Text provided:
========================

Stem Cell and Regenerative Medicine

Abstract

Primitive Stem Cells in Adult Human Peripheral Blood

Henry E. Young, Frank Lochner, Deborah Lochner, Douglas Lochner, Gypsy F. Black, Julie A. Coleman, Valerie E. Young, George McCommon and Asa C. Black, Jr.

Recent reports demonstrated the presence of primitive endogenous stem cells circulating within adult cat, dog, sheep, goat, pig, cow, and horse peripheral blood. The current study was undertaken to determine whether similar primitive stem cells could be isolated from the peripheral blood of adult humans. Adult humans had their blood withdrawn following the guidelines of Mercer University School of Medicine and the Medical Center of Central Georgia Institutional Review Boards. The blood was obtained by venipuncture and processed to obtain primitive stem cells. Cells were identified and counted using 0.4% Trypan blue inclusion/exclusion analysis and stained with carcinoembryonic antigen-cell adhesion molecule-1 (CEA-CAM-1) antibody. Totipotent stem cells are both trypan blue and CEA-CAM-1 positive and <2.0 microns in size; transitional-totipotent/pluripotent stem cells are both trypan blue and CEA-CAM-1 positive & negative and >2.0 to <6.0 microns in size; and pluripotent stem cells are both trypan blue and CEA-CAM-1 negative and 6-8 microns in size. The results show that TSCs, Tr-TSC/PSCs, and PSCs are circulating within the peripheral blood of adult humans. Studies are ongoing to address their functional significance during maintenance and healing.

========================

Dataset extract:
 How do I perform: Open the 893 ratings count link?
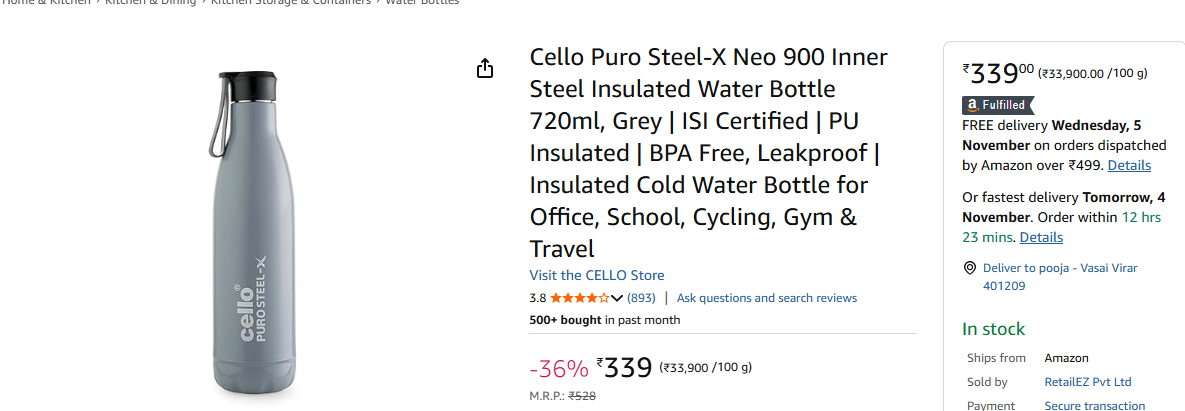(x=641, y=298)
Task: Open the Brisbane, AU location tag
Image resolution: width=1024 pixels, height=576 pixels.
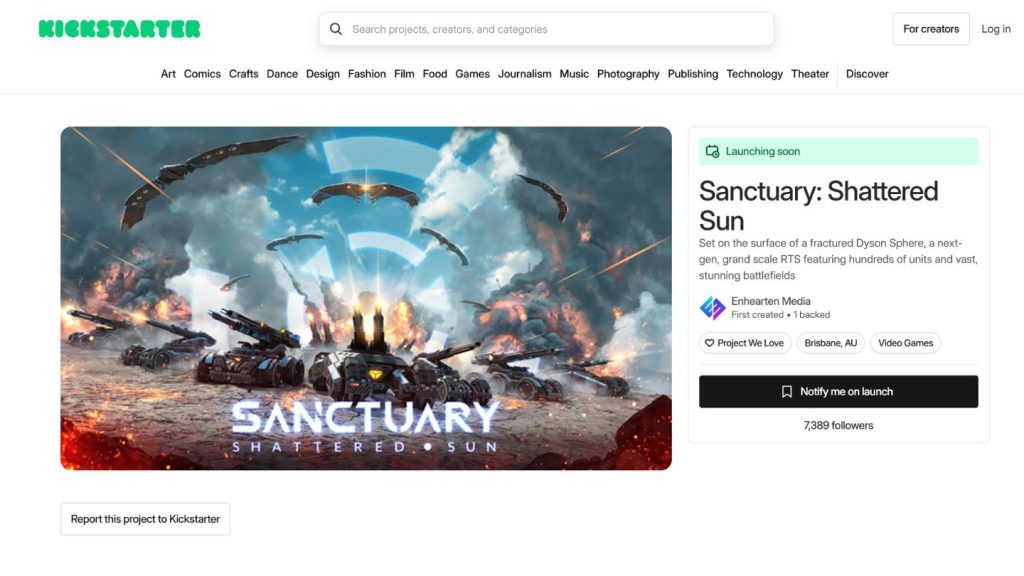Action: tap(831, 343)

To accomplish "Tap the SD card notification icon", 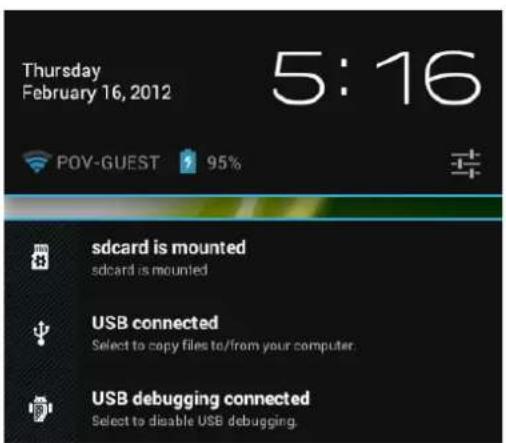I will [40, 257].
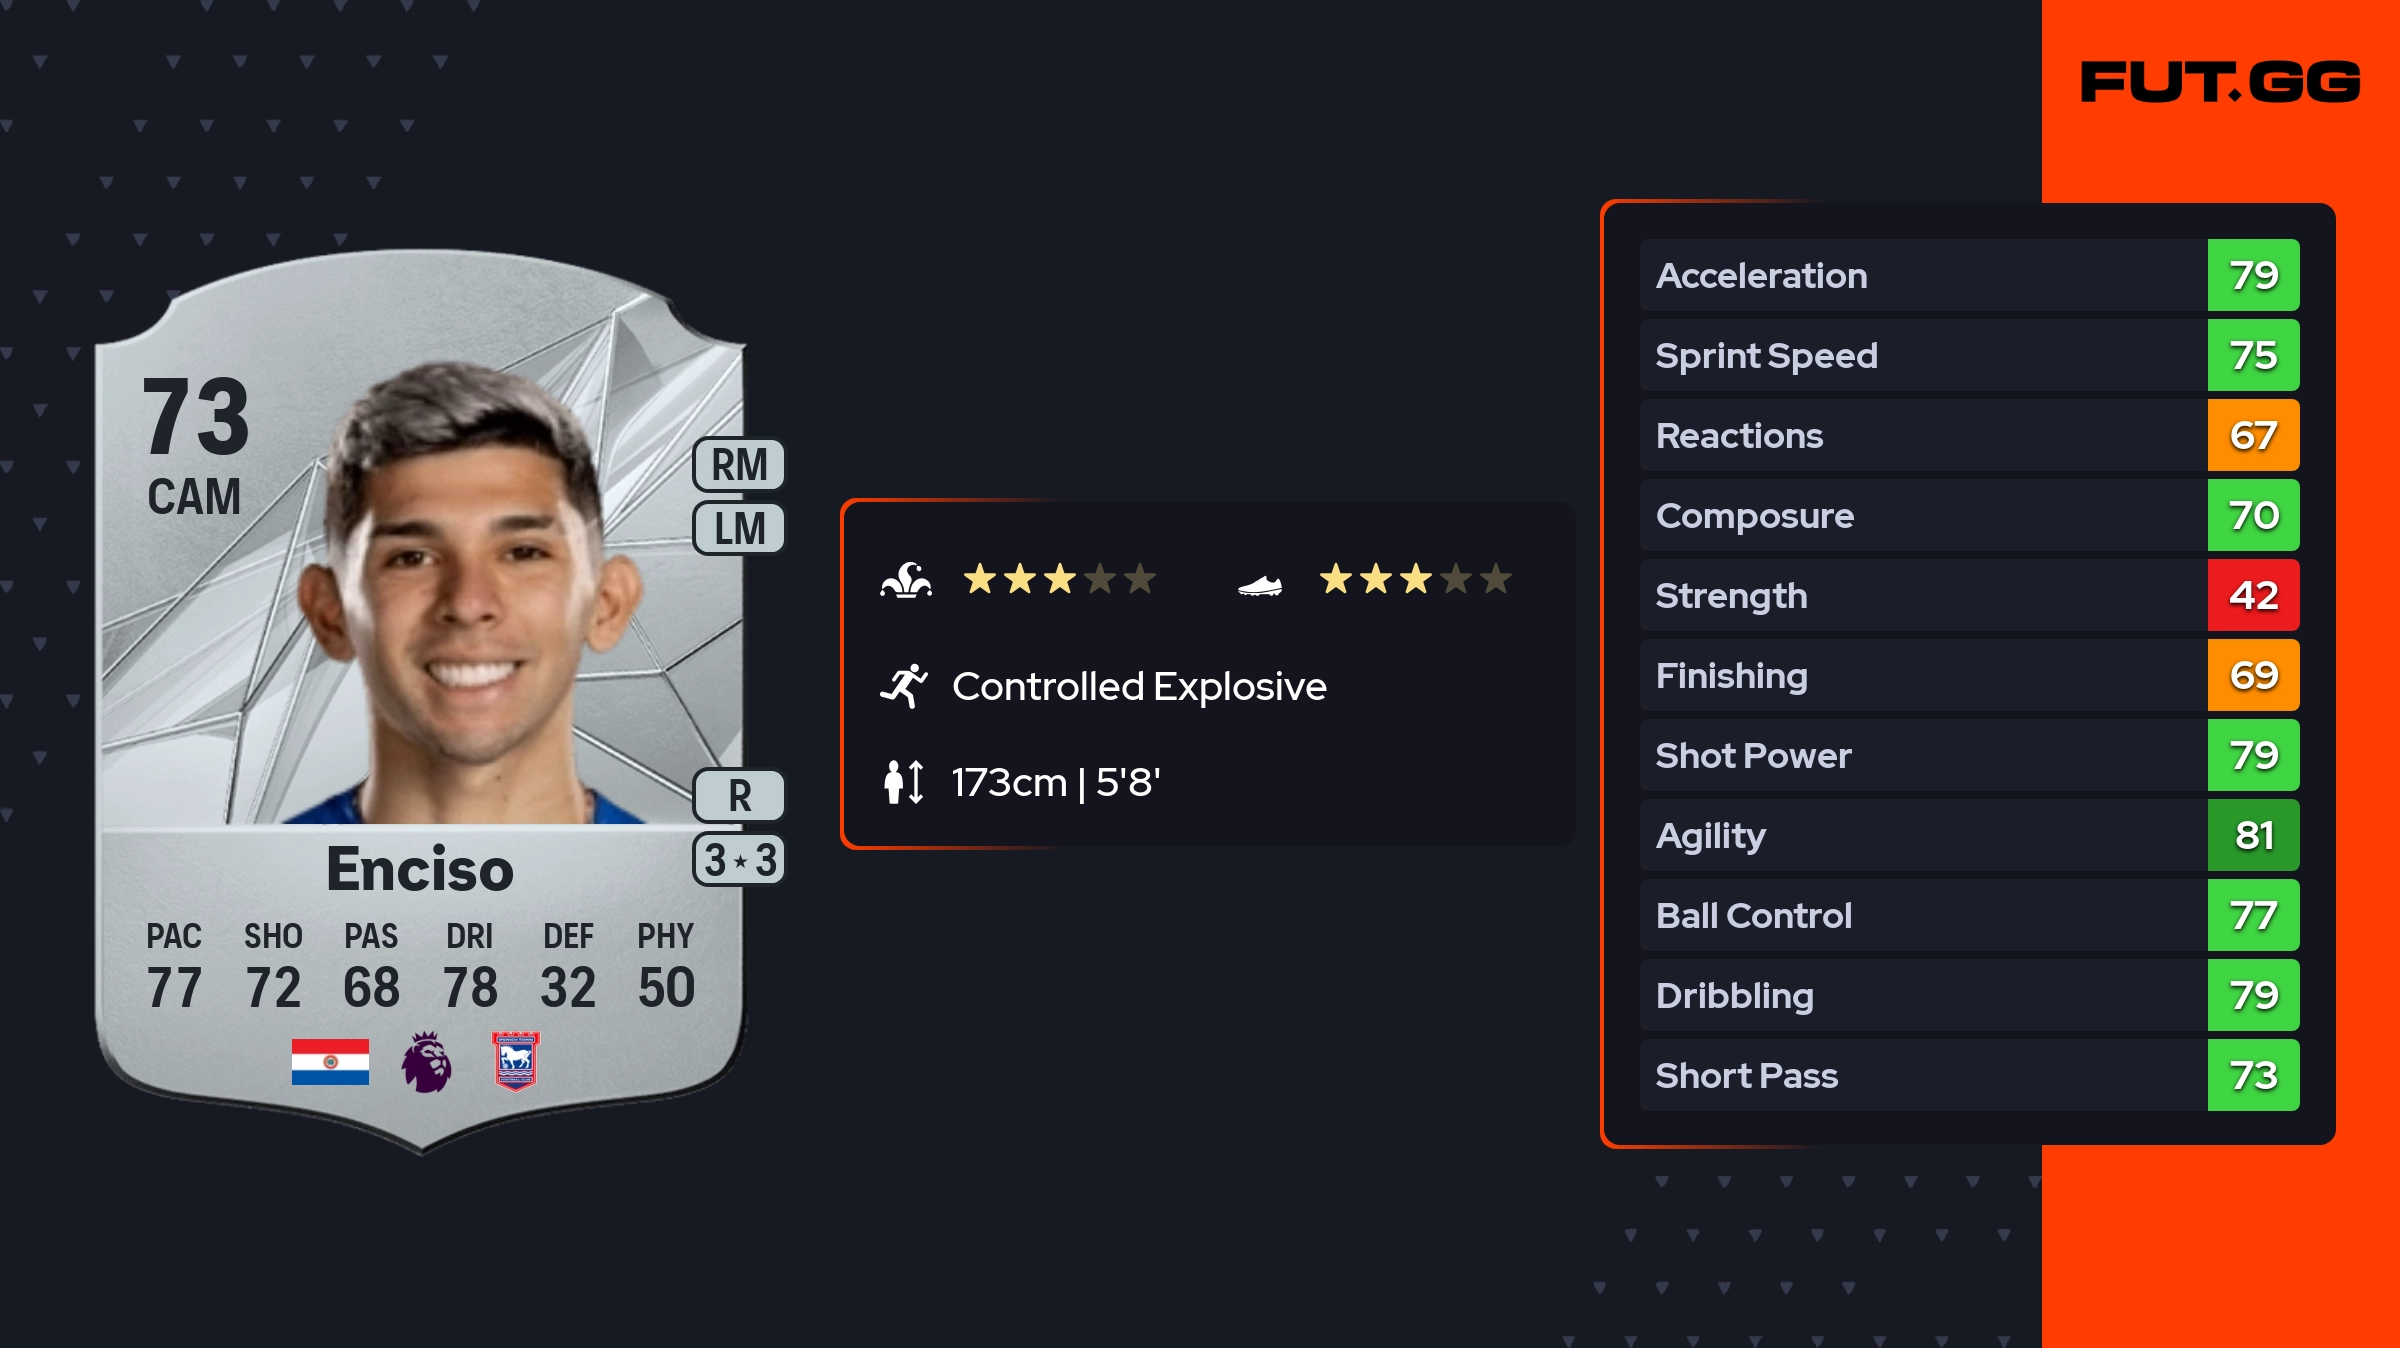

========================

Task list:
1) What size does the abstract give for pluripotent stem cells?
2) Repeat the abstract word for word, starting with "Henry E. Young, Frank" and going on through "C. Black, Jr.".
The records are material separate from the abstract.

Your written answers:
1) 6-8 microns.

2)
Henry E. Young, Frank Lochner, Deborah Lochner, Douglas Lochner, Gypsy F. Black, Julie A. Coleman, Valerie E. Young, George McCommon and Asa C. Black, Jr.